- **Short task**
Turn every line of the data below into a numbered list, omitting any blank lines.

[Start of Material for this task]

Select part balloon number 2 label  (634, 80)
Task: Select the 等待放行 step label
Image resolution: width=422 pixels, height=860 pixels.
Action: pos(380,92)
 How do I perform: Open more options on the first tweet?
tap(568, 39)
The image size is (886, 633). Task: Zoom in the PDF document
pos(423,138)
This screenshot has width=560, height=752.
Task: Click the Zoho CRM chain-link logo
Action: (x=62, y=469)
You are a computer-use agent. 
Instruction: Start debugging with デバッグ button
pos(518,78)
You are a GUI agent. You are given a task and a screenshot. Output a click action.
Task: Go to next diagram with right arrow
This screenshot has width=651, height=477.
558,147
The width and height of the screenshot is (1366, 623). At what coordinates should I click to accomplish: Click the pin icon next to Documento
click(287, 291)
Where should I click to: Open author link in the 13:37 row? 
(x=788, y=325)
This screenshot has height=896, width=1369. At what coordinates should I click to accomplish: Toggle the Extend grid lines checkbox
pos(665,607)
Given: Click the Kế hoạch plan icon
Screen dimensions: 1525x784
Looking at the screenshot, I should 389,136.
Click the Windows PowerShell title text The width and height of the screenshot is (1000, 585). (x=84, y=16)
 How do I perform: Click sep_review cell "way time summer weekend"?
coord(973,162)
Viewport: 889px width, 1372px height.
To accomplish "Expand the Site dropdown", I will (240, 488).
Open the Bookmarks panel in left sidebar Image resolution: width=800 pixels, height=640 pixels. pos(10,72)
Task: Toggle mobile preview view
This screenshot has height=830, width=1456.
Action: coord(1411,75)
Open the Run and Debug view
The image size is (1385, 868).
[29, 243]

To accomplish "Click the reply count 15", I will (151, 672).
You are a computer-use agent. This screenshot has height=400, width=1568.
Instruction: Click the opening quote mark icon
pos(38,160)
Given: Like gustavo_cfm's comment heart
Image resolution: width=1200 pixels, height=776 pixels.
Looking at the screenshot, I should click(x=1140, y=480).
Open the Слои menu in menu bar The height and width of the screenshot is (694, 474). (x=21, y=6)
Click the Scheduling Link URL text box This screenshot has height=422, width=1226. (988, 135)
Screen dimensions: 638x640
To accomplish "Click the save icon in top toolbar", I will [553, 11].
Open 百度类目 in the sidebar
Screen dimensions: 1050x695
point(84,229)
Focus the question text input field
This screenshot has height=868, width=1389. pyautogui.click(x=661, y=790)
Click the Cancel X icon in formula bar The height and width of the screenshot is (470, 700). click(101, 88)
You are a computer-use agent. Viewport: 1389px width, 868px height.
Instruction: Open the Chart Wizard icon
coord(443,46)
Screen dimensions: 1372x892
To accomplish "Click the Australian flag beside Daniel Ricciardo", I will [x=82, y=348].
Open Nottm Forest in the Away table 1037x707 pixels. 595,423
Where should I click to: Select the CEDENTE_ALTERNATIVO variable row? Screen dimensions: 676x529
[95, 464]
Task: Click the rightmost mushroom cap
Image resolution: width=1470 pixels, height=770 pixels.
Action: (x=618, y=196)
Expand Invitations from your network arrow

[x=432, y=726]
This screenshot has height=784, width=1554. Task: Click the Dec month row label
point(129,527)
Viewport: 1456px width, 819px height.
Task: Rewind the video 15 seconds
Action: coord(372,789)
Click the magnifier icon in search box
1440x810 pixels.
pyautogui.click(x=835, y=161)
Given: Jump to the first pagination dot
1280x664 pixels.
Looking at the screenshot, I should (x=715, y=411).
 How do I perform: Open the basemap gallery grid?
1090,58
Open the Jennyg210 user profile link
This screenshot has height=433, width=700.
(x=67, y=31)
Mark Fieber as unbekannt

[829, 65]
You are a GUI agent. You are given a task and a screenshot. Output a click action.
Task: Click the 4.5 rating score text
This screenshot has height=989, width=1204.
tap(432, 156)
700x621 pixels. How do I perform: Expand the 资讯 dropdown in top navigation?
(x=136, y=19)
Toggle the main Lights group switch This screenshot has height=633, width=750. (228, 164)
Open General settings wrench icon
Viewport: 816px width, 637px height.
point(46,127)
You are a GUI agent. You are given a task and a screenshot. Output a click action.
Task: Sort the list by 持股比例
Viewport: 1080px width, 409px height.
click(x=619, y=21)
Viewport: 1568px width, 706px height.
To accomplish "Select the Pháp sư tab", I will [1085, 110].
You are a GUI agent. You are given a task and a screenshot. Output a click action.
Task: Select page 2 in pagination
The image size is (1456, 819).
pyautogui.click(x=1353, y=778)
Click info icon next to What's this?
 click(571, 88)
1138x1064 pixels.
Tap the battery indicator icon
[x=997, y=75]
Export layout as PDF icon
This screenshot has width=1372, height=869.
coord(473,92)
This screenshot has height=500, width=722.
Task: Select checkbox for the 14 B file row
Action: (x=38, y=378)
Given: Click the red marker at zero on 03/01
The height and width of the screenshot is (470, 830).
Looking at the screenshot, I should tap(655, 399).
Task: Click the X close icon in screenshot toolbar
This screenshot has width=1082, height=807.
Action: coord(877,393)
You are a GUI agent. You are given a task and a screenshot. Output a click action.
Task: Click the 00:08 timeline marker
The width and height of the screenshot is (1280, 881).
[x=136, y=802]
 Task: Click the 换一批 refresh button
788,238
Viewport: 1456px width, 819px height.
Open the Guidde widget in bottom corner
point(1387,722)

[End of Material for this task]

- **Correct answer**
1. Select part balloon number 2 label  (634, 80)
2. Task: Select the 等待放行 step label
3. Image resolution: width=422 pixels, height=860 pixels.
4. Action: pos(380,92)
5.  How do I perform: Open more options on the first tweet?
6. tap(568, 39)
7. The image size is (886, 633). Task: Zoom in the PDF document
8. pos(423,138)
9. This screenshot has width=560, height=752.
10. Task: Click the Zoho CRM chain-link logo
11. Action: (x=62, y=469)
12. You are a computer-use agent. 
13. Instruction: Start debugging with デバッグ button
14. pos(518,78)
15. You are a GUI agent. You are given a task and a screenshot. Output a click action.
16. Task: Go to next diagram with right arrow
17. This screenshot has width=651, height=477.
18. 558,147
19. The width and height of the screenshot is (1366, 623). At what coordinates should I click to accomplish: Click the pin icon next to Documento
20. click(287, 291)
21. Where should I click to: Open author link in the 13:37 row? 
22. (x=788, y=325)
23. This screenshot has height=896, width=1369. At what coordinates should I click to accomplish: Toggle the Extend grid lines checkbox
24. pos(665,607)
25. Given: Click the Kế hoạch plan icon
26. Screen dimensions: 1525x784
27. Looking at the screenshot, I should 389,136.
28. Click the Windows PowerShell title text The width and height of the screenshot is (1000, 585). (x=84, y=16)
29.  How do I perform: Click sep_review cell "way time summer weekend"?
30. coord(973,162)
31. Viewport: 889px width, 1372px height.
32. To accomplish "Expand the Site dropdown", I will (240, 488).
33. Open the Bookmarks panel in left sidebar Image resolution: width=800 pixels, height=640 pixels. pos(10,72)
34. Task: Toggle mobile preview view
35. This screenshot has height=830, width=1456.
36. Action: coord(1411,75)
37. Open the Run and Debug view
38. The image size is (1385, 868).
39. [29, 243]
40. To accomplish "Click the reply count 15", I will (151, 672).
41. You are a computer-use agent. This screenshot has height=400, width=1568.
42. Instruction: Click the opening quote mark icon
43. pos(38,160)
44. Given: Like gustavo_cfm's comment heart
45. Image resolution: width=1200 pixels, height=776 pixels.
46. Looking at the screenshot, I should click(x=1140, y=480).
47. Open the Слои menu in menu bar The height and width of the screenshot is (694, 474). (x=21, y=6)
48. Click the Scheduling Link URL text box This screenshot has height=422, width=1226. (988, 135)
49. Screen dimensions: 638x640
50. To accomplish "Click the save icon in top toolbar", I will [553, 11].
51. Open 百度类目 in the sidebar
52. Screen dimensions: 1050x695
53. point(84,229)
54. Focus the question text input field
55. This screenshot has height=868, width=1389. pyautogui.click(x=661, y=790)
56. Click the Cancel X icon in formula bar The height and width of the screenshot is (470, 700). click(101, 88)
57. You are a computer-use agent. Viewport: 1389px width, 868px height.
58. Instruction: Open the Chart Wizard icon
59. coord(443,46)
60. Screen dimensions: 1372x892
61. To accomplish "Click the Australian flag beside Daniel Ricciardo", I will [x=82, y=348].
62. Open Nottm Forest in the Away table 1037x707 pixels. 595,423
63. Where should I click to: Select the CEDENTE_ALTERNATIVO variable row? Screen dimensions: 676x529
64. [95, 464]
65. Task: Click the rightmost mushroom cap
66. Image resolution: width=1470 pixels, height=770 pixels.
67. Action: (x=618, y=196)
68. Expand Invitations from your network arrow
69. [x=432, y=726]
70. This screenshot has height=784, width=1554. Task: Click the Dec month row label
71. point(129,527)
72. Viewport: 1456px width, 819px height.
73. Task: Rewind the video 15 seconds
74. Action: coord(372,789)
75. Click the magnifier icon in search box
76. 1440x810 pixels.
77. pyautogui.click(x=835, y=161)
78. Given: Jump to the first pagination dot
79. 1280x664 pixels.
80. Looking at the screenshot, I should (x=715, y=411).
81.  How do I perform: Open the basemap gallery grid?
82. 1090,58
83. Open the Jennyg210 user profile link
84. This screenshot has height=433, width=700.
85. (x=67, y=31)
86. Mark Fieber as unbekannt
87. [829, 65]
88. You are a GUI agent. You are given a task and a screenshot. Output a click action.
89. Task: Click the 4.5 rating score text
90. This screenshot has height=989, width=1204.
91. tap(432, 156)
92. 700x621 pixels. How do I perform: Expand the 资讯 dropdown in top navigation?
93. (x=136, y=19)
94. Toggle the main Lights group switch This screenshot has height=633, width=750. (228, 164)
95. Open General settings wrench icon
96. Viewport: 816px width, 637px height.
97. point(46,127)
98. You are a GUI agent. You are given a task and a screenshot. Output a click action.
99. Task: Sort the list by 持股比例
100. Viewport: 1080px width, 409px height.
101. click(x=619, y=21)
102. Viewport: 1568px width, 706px height.
103. To accomplish "Select the Pháp sư tab", I will [1085, 110].
104. You are a GUI agent. You are given a task and a screenshot. Output a click action.
105. Task: Select page 2 in pagination
106. The image size is (1456, 819).
107. pyautogui.click(x=1353, y=778)
108. Click info icon next to What's this?
109.  click(571, 88)
110. 1138x1064 pixels.
111. Tap the battery indicator icon
112. [x=997, y=75]
113. Export layout as PDF icon
114. This screenshot has width=1372, height=869.
115. coord(473,92)
116. This screenshot has height=500, width=722.
117. Task: Select checkbox for the 14 B file row
118. Action: (x=38, y=378)
119. Given: Click the red marker at zero on 03/01
120. The height and width of the screenshot is (470, 830).
121. Looking at the screenshot, I should tap(655, 399).
122. Task: Click the X close icon in screenshot toolbar
123. This screenshot has width=1082, height=807.
124. Action: coord(877,393)
125. You are a GUI agent. You are given a task and a screenshot. Output a click action.
126. Task: Click the 00:08 timeline marker
127. The width and height of the screenshot is (1280, 881).
128. [x=136, y=802]
129.  Task: Click the 换一批 refresh button
130. 788,238
131. Viewport: 1456px width, 819px height.
132. Open the Guidde widget in bottom corner
133. point(1387,722)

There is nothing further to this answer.